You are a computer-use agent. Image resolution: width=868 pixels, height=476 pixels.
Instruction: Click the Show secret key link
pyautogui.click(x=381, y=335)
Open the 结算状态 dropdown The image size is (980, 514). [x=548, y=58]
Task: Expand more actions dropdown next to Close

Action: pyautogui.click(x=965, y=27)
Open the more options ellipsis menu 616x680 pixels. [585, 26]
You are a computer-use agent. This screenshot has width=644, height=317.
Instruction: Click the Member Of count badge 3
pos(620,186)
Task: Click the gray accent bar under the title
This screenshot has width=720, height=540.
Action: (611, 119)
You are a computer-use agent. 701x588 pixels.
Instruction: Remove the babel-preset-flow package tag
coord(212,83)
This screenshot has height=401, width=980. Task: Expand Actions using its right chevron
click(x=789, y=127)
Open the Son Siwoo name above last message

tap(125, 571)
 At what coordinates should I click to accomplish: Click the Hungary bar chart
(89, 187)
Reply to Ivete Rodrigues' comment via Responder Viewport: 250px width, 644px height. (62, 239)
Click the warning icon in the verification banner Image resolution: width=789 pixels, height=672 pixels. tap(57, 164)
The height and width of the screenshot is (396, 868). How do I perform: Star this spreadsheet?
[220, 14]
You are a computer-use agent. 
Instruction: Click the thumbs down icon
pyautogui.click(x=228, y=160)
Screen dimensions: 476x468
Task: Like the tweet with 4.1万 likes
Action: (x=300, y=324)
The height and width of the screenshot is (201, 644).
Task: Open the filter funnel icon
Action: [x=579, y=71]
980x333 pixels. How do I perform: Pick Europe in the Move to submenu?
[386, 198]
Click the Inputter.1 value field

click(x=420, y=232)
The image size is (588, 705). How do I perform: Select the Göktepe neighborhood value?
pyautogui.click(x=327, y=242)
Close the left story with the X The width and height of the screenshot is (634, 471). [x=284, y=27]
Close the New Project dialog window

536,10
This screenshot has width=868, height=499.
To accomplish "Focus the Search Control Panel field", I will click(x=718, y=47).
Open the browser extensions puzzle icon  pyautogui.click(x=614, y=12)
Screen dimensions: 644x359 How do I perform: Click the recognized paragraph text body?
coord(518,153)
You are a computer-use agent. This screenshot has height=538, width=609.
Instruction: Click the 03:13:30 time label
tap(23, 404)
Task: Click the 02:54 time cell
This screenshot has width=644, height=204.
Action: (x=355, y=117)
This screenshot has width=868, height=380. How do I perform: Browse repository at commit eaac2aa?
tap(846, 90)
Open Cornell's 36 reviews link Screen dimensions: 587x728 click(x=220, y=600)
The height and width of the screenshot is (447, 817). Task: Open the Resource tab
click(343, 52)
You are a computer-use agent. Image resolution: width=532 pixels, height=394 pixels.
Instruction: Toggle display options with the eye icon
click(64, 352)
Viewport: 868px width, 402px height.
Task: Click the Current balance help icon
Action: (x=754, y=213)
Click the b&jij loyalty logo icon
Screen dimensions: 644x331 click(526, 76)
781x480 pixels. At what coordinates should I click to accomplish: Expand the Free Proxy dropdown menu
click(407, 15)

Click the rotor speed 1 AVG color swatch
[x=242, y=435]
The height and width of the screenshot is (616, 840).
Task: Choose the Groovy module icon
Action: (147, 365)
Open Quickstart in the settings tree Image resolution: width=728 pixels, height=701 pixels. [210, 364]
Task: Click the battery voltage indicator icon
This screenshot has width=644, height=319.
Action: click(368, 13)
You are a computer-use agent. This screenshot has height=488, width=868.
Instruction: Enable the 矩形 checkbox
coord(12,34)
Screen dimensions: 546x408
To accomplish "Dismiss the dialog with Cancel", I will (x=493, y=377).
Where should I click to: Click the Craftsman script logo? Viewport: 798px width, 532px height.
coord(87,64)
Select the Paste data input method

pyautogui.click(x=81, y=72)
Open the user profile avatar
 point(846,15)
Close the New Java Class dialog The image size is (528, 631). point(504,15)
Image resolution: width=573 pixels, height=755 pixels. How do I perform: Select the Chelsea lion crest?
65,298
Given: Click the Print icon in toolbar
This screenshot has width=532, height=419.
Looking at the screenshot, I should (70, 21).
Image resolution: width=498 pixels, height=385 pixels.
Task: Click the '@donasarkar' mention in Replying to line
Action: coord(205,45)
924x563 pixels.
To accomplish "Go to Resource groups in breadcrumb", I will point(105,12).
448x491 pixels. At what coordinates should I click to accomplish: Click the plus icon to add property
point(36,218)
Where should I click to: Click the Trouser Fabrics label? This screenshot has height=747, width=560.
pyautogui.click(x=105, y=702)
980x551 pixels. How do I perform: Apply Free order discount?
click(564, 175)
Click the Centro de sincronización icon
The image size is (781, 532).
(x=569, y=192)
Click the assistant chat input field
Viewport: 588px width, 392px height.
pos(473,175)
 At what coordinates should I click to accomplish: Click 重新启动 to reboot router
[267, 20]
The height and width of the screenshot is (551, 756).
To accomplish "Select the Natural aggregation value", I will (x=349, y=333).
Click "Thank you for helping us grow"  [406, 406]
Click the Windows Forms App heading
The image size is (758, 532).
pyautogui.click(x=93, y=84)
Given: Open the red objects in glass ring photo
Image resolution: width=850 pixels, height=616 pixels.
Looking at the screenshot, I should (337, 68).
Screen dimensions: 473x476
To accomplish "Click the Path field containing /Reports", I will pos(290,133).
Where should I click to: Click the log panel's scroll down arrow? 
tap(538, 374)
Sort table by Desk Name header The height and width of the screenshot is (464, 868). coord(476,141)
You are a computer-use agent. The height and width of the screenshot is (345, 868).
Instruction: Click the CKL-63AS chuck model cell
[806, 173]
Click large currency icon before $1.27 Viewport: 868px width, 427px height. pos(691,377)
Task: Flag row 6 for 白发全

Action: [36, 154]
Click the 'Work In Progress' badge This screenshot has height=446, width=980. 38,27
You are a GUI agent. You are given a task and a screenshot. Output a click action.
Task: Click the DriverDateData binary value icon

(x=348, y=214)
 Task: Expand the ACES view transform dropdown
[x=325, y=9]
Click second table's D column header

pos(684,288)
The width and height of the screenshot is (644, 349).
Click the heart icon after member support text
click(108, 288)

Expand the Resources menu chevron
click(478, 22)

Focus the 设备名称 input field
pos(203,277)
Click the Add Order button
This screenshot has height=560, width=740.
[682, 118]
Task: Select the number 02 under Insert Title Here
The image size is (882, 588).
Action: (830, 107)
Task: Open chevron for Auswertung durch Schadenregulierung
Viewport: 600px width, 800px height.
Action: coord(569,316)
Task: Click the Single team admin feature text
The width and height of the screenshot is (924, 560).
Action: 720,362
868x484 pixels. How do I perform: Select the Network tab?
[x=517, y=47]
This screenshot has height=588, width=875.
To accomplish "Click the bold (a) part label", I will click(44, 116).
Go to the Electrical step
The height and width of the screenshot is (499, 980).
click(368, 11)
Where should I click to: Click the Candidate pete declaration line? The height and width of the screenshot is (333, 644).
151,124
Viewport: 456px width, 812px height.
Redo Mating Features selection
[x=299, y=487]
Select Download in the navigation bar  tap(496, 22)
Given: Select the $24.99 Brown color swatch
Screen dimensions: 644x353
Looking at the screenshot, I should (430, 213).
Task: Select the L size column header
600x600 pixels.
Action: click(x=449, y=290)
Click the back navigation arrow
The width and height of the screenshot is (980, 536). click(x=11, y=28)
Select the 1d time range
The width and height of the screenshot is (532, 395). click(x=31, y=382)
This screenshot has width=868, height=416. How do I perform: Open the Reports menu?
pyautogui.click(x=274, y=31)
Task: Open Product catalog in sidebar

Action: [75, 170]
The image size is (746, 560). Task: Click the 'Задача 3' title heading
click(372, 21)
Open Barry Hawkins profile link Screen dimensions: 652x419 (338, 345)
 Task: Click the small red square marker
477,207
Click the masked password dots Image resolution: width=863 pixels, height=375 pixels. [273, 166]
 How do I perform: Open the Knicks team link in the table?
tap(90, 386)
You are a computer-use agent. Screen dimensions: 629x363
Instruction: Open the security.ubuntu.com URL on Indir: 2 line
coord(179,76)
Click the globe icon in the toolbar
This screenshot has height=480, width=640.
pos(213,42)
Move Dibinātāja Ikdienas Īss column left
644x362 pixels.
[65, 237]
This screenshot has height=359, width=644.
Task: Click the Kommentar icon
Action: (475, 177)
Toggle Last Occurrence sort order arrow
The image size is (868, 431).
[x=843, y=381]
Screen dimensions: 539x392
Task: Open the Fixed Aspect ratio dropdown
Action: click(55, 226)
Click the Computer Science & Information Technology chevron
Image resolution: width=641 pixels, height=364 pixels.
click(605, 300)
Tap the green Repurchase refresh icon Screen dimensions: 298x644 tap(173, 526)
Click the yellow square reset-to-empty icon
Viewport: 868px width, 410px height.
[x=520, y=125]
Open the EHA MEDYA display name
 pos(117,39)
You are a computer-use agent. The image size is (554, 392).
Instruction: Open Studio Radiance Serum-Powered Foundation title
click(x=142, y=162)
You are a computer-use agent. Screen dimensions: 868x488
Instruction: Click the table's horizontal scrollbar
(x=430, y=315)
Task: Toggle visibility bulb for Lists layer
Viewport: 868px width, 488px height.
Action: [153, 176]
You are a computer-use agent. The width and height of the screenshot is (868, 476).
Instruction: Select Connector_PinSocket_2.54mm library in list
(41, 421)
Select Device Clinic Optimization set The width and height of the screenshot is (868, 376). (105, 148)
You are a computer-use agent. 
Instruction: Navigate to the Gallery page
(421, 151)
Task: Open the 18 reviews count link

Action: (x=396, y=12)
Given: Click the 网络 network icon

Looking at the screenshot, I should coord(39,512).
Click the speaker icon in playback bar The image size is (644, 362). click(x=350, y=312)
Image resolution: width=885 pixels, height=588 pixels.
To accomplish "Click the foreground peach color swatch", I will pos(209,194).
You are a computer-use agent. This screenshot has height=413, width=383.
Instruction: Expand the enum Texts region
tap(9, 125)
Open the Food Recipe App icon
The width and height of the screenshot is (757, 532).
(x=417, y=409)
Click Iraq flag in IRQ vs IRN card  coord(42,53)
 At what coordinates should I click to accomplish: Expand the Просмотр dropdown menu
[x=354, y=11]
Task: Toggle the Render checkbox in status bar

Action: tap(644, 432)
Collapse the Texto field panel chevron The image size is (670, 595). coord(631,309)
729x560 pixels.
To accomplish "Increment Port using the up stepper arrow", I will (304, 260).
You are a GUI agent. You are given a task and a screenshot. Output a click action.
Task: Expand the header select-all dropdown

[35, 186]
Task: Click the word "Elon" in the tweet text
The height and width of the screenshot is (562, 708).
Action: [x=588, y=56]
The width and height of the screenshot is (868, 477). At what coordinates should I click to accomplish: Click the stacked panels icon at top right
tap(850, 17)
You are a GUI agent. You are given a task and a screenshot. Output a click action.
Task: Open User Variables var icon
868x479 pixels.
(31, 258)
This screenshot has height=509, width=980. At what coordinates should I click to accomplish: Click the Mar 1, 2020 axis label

## TASK PROMPT
Your task is to quote, without any alteration, the lines running from the top of the records to the line that holds "You are a computer-use agent. 701x588 pixels.", both included.

## ANSWER SPACE
You are a computer-use agent. Image resolution: width=868 pixels, height=476 pixels.
Instruction: Click the Show secret key link
pyautogui.click(x=381, y=335)
Open the 结算状态 dropdown The image size is (980, 514). [x=548, y=58]
Task: Expand more actions dropdown next to Close

Action: pyautogui.click(x=965, y=27)
Open the more options ellipsis menu 616x680 pixels. [585, 26]
You are a computer-use agent. This screenshot has width=644, height=317.
Instruction: Click the Member Of count badge 3
pos(620,186)
Task: Click the gray accent bar under the title
This screenshot has width=720, height=540.
Action: (611, 119)
You are a computer-use agent. 701x588 pixels.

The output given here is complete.